Erdoğan Almanya’yı İkna Edebilecek mi? En Gergin Ziyaret Bu
Recep Tayyip Erdoğan, 2020’den bu yana Almanya’ya ilk ziyaretini dün gerçekleştirdi. Bu Erdoğan’ın 2014’ten bu yana da, Cumhurbaşkanı olarak Almanya’ya yaptığı dört ziyaretin en tartışmalı olanı.
Ziyareti tartışmalı hale getiren İsrail’in Gazze’ye yönelik saldırısına, Almanya Başbakanı Olaf Scholz’un sözcüsü Steffen Hebestreit tarafından “rahatsız bir ortak” olarak nitelendirilen Erdoğan’ın yaklaşımı, malum. Yahudilere ilişkin hafızası halen çok canlı olan Almanya’nın İsrail’e Erdoğan gibi bakmadığı da ortada. Scholz Erdoğan’ın İsrail’e yönelttiği kimi sözlerini eleştirmişti, örneğin.

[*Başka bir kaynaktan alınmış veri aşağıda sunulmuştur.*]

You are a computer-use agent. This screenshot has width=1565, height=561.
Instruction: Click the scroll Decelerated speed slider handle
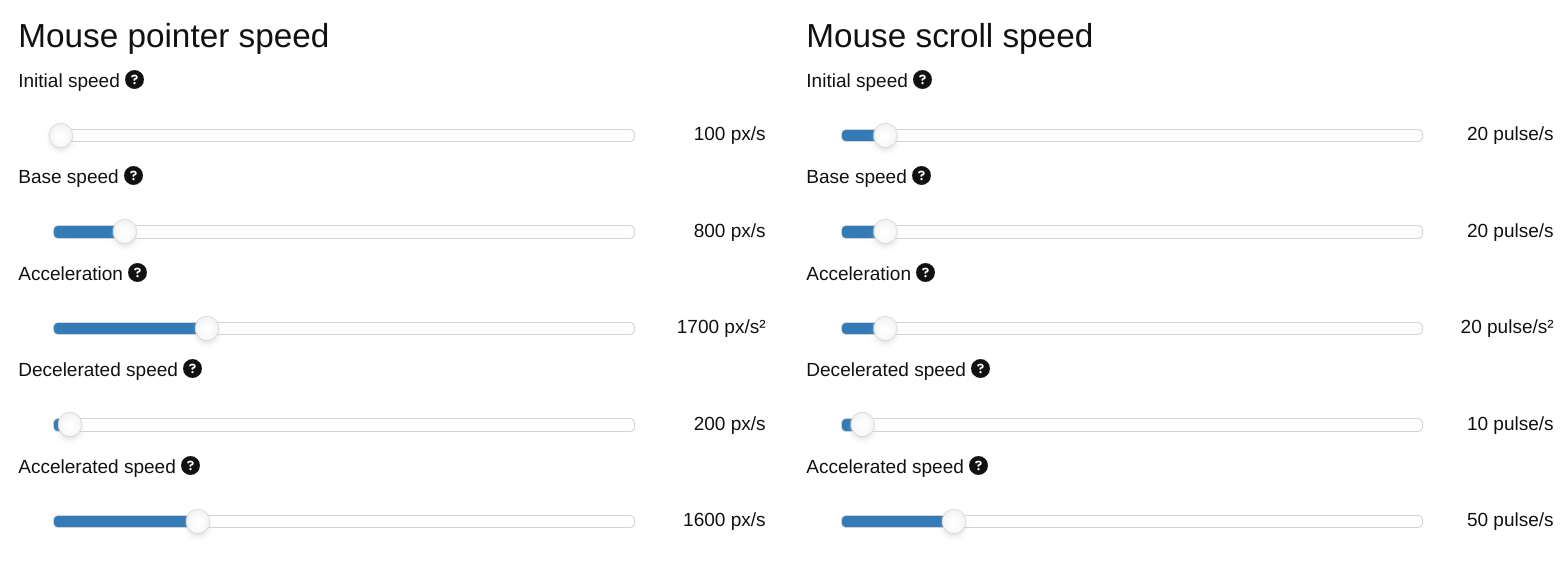click(x=862, y=425)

Dolaylı, isim verilmeden yapılan bir eleştiriydi bu tabii; 14 Kasım Salı günü, yani Erdoğan’ın ziyaretinden üç gün önce, Almanya’nın başkentinde Yunanistan Başbakanı Kyriakos Mitsotakis ile düzenlediği ortak basın toplantısında, “İsrail insan haklarına ve uluslararası hukuka saygı duyan, bu doğrultuda hareket etmeye kararlı bir ülkedir. Bu nedenle İsrail’e yönelik suçlamalar saçmadır” demişti. Dolaylı da olsa Erdoğan’a yönelik olan bu ifadeler hayli ağır aslında.

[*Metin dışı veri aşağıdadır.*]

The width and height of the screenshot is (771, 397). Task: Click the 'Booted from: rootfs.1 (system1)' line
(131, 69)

Scholz için, sözlerini kınadığı, eleştirdiği bir devlet başkanını ağırlamak zor olacak tabii ki. Yani hayli gergin bir ziyaret gerçekleştiriyor Almanya’ya Erdoğan. Bloomberg’de ziyaret öncesi yer alan bir değerlendirme gerginliğin hangi konularda olacağını da belirtiyor aslında. Gündeme gelecek en önemli konulardan biri Eurofighter Typhoon savaş uçakları olacak Bloombrg’e göre. Değerlendirmede Erdoğan’ın, Almanya’dan sözkonusu uçakların Türkiye’ye satışı konusundaki engeli kaldırmasını talep edeceği ancak Scholz’un bu talebe olumlu yanıt vermeyeceği iddia ediliyor. Doğrusu bunun olması kimse için sürpriz sayılmayacak.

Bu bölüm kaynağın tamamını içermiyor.